Ghizoni – É, ao mesmo tempo, a função e a dificuldade. A Polícia Civil existe, constitucionalmente, para atuar depois que o crime acontece. Na investigação e na identificação do ato ilícito, informações que são remetidas ao Judiciário. Paralelamente, é preciso ter a certeza da punibilidade, a forma mais eficaz de prevenção ao crime.
O que pensa o futuro governador de SC sobre o assunto?
Carlos Moisés da Silva, governador de Santa Catarina, falou com a Coluna Pelo Estado sobre este tema ainda durante a campanha. Relembre o que ele disse:
“Falar em importância da mulher na sociedade já é algo comum nos dias de hoje. Cada vez mais a figura feminina assume um papel de protagonista e vem conseguindo aumentar seu espaço nas estruturas sociais.
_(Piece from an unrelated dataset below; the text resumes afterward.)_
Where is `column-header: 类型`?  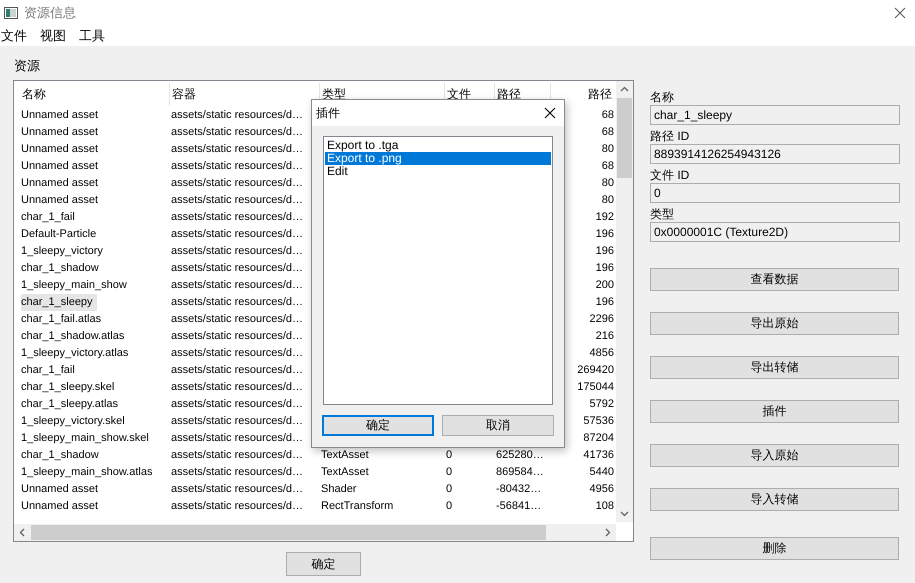
column-header: 类型 is located at coordinates (334, 93).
Nos últimos 12 meses, mais de 40 mil mulheres foram vítimas de violência em Santa Catarina e este dado não só nos preocupa, como alerta para que mudanças sejam feitas rapidamente na busca de se preservar a vida da mulher. Recentemente, a Polícia Militar lançou um programa chamado Rede Catarina de Proteção à Mulher e este é um dos quais estaremos valorizando e fomentando. Além disso, iremos criar delegacias específicas para atendimento da mulher, que irão proporcionar uma atenção rápida, uma proteção policial e um trabalho focado na prevenção, dando mais acessibilidade de intervenção policial.”